■ Task goal
Copy the data that follows exactly as it is, excluding all pictures.

[Data for review Boundary: Start]

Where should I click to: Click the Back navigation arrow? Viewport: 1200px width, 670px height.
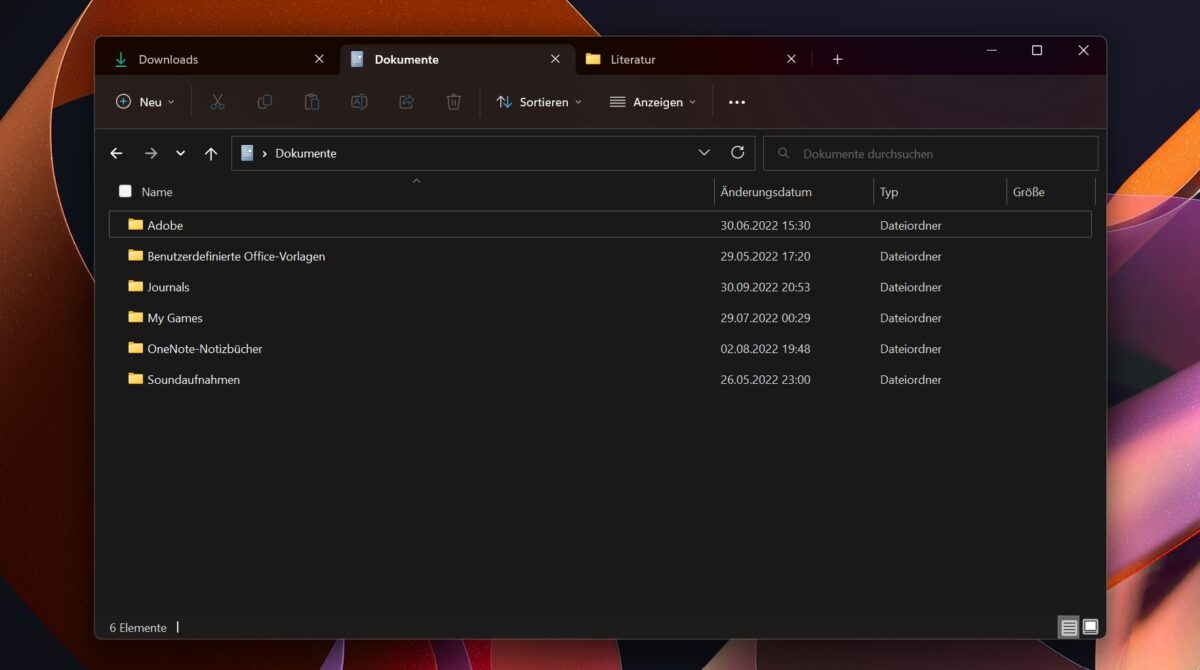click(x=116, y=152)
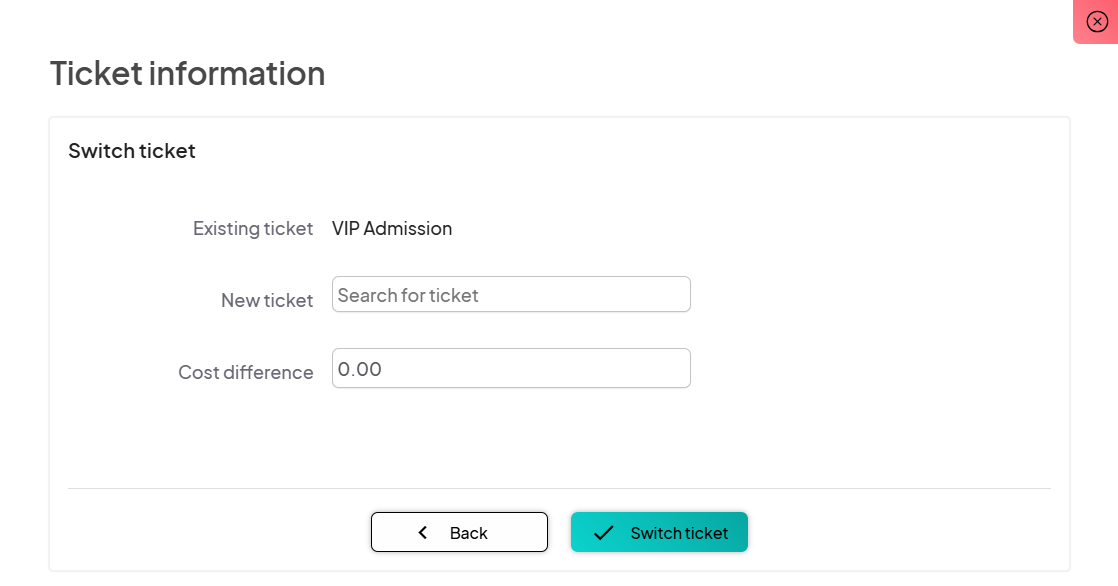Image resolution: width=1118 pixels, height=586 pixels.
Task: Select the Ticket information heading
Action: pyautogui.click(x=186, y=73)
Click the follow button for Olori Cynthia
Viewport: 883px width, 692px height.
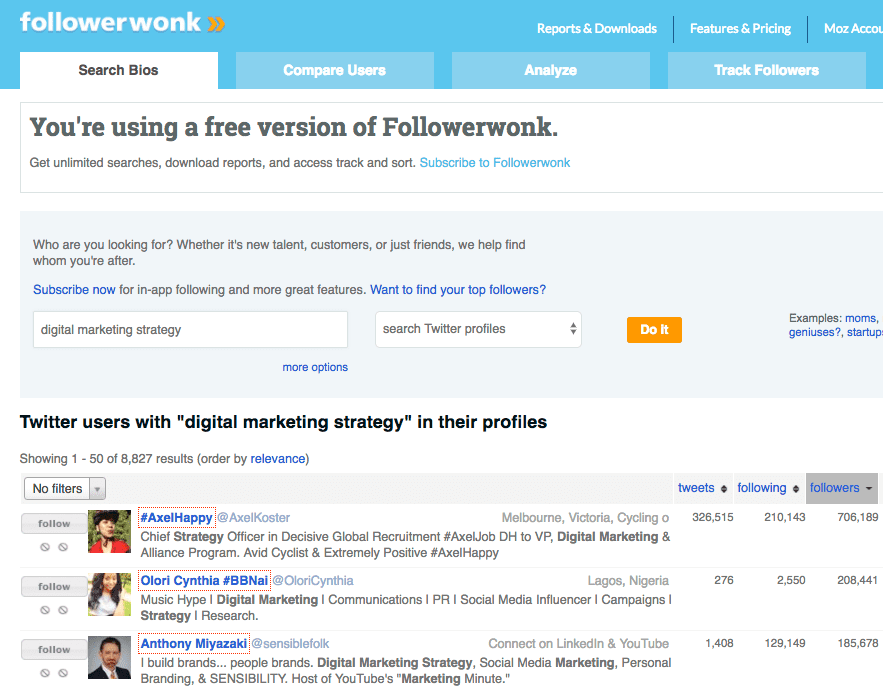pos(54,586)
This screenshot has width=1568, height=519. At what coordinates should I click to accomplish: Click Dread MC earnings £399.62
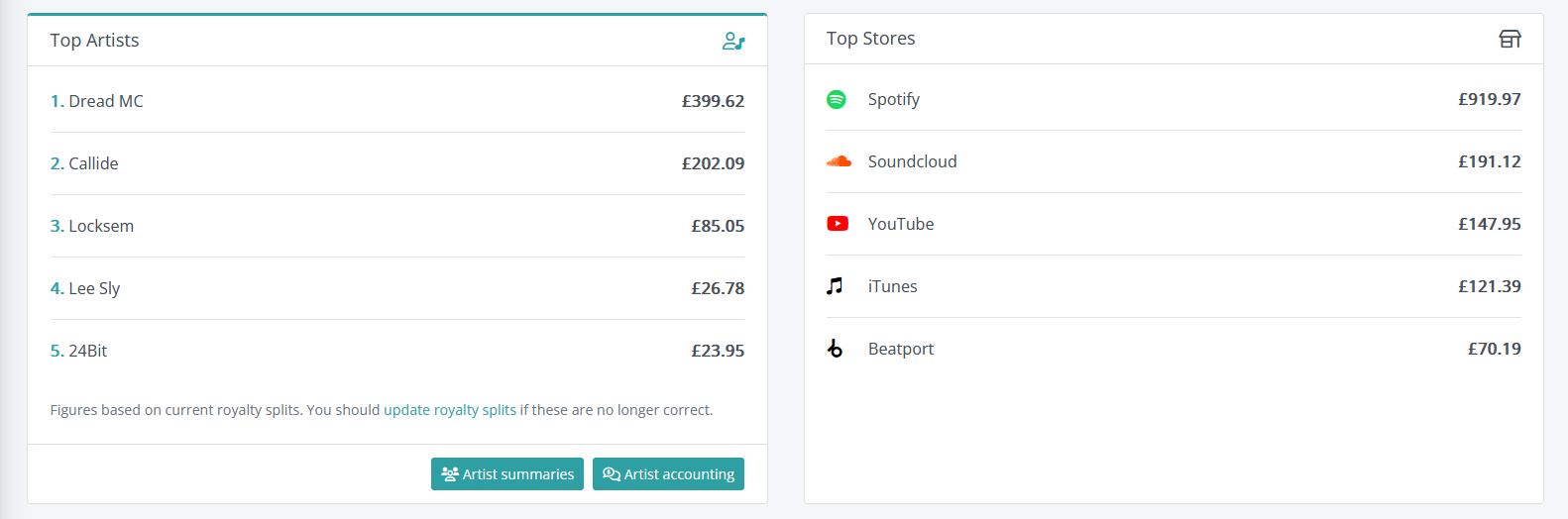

[Data for review Boundary: End]

■ Task answer
Where should I click to: Click the Back navigation arrow? Viewport: 1200px width, 670px height.
click(x=116, y=152)
Image resolution: width=1118 pixels, height=586 pixels.
Task: Select the Ticket information heading
Action: pyautogui.click(x=186, y=73)
Click the follow button for Olori Cynthia
Viewport: 883px width, 692px height.
pos(54,586)
This screenshot has width=1568, height=519. At what coordinates should I click to accomplish: Click Dread MC earnings £399.62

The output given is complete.